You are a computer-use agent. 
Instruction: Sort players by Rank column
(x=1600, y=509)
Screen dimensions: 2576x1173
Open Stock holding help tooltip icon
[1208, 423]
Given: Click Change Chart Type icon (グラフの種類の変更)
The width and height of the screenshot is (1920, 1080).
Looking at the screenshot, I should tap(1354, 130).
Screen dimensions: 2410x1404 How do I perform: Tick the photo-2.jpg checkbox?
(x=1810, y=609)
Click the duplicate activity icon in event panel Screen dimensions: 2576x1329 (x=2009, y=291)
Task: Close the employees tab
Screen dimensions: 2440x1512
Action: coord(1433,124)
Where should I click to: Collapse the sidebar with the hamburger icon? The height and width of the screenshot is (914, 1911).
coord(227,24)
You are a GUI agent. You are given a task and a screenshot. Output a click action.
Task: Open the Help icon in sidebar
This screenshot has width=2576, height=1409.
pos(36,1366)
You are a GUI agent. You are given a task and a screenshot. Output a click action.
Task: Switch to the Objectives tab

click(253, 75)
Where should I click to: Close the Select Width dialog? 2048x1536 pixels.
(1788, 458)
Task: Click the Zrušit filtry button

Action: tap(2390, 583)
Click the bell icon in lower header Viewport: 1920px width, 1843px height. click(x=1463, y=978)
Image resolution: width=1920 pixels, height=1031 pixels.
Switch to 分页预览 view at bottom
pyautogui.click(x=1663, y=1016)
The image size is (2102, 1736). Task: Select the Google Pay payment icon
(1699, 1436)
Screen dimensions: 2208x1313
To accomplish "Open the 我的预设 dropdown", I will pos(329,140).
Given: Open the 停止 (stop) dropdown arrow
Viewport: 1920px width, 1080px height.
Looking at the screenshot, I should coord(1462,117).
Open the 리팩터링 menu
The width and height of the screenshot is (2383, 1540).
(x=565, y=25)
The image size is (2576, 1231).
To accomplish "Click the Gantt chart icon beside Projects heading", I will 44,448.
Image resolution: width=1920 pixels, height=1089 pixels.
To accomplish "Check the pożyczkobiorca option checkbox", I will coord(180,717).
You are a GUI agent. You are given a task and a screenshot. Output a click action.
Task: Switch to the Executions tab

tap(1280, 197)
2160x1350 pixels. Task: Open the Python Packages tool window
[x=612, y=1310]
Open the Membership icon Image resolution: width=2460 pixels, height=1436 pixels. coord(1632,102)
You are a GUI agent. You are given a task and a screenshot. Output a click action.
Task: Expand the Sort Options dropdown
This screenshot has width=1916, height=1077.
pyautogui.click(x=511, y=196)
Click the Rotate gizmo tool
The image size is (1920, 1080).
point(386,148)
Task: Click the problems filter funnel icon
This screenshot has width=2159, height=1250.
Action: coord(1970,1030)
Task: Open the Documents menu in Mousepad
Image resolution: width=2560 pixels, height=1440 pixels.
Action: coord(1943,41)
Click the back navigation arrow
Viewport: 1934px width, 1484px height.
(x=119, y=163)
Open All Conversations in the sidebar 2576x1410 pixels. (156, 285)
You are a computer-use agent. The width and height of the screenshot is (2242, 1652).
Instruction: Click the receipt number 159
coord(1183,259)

# [To do]
Each entry above is to be transcribed without alteration.

# [Your solution]
You are a computer-use agent. 
Instruction: Sort players by Rank column
(x=1600, y=509)
Screen dimensions: 2576x1173
Open Stock holding help tooltip icon
[1208, 423]
Given: Click Change Chart Type icon (グラフの種類の変更)
The width and height of the screenshot is (1920, 1080).
Looking at the screenshot, I should tap(1354, 130).
Screen dimensions: 2410x1404 How do I perform: Tick the photo-2.jpg checkbox?
(x=1810, y=609)
Click the duplicate activity icon in event panel Screen dimensions: 2576x1329 (x=2009, y=291)
Task: Close the employees tab
Screen dimensions: 2440x1512
Action: coord(1433,124)
Where should I click to: Collapse the sidebar with the hamburger icon? The height and width of the screenshot is (914, 1911).
coord(227,24)
You are a GUI agent. You are given a task and a screenshot. Output a click action.
Task: Open the Help icon in sidebar
This screenshot has width=2576, height=1409.
pos(36,1366)
You are a GUI agent. You are given a task and a screenshot. Output a click action.
Task: Switch to the Objectives tab

click(253, 75)
Where should I click to: Close the Select Width dialog? 2048x1536 pixels.
(1788, 458)
Task: Click the Zrušit filtry button

Action: tap(2390, 583)
Click the bell icon in lower header Viewport: 1920px width, 1843px height. click(x=1463, y=978)
Image resolution: width=1920 pixels, height=1031 pixels.
Switch to 分页预览 view at bottom
pyautogui.click(x=1663, y=1016)
The image size is (2102, 1736). Task: Select the Google Pay payment icon
(1699, 1436)
Screen dimensions: 2208x1313
To accomplish "Open the 我的预设 dropdown", I will pos(329,140).
Given: Open the 停止 (stop) dropdown arrow
Viewport: 1920px width, 1080px height.
Looking at the screenshot, I should coord(1462,117).
Open the 리팩터링 menu
The width and height of the screenshot is (2383, 1540).
(x=565, y=25)
The image size is (2576, 1231).
To accomplish "Click the Gantt chart icon beside Projects heading", I will 44,448.
Image resolution: width=1920 pixels, height=1089 pixels.
To accomplish "Check the pożyczkobiorca option checkbox", I will coord(180,717).
You are a GUI agent. You are given a task and a screenshot. Output a click action.
Task: Switch to the Executions tab

tap(1280, 197)
2160x1350 pixels. Task: Open the Python Packages tool window
[x=612, y=1310]
Open the Membership icon Image resolution: width=2460 pixels, height=1436 pixels. coord(1632,102)
You are a GUI agent. You are given a task and a screenshot. Output a click action.
Task: Expand the Sort Options dropdown
This screenshot has width=1916, height=1077.
pyautogui.click(x=511, y=196)
Click the Rotate gizmo tool
The image size is (1920, 1080).
point(386,148)
Task: Click the problems filter funnel icon
This screenshot has width=2159, height=1250.
Action: coord(1970,1030)
Task: Open the Documents menu in Mousepad
Image resolution: width=2560 pixels, height=1440 pixels.
Action: coord(1943,41)
Click the back navigation arrow
Viewport: 1934px width, 1484px height.
(x=119, y=163)
Open All Conversations in the sidebar 2576x1410 pixels. (156, 285)
You are a computer-use agent. The width and height of the screenshot is (2242, 1652).
Instruction: Click the receipt number 159
coord(1183,259)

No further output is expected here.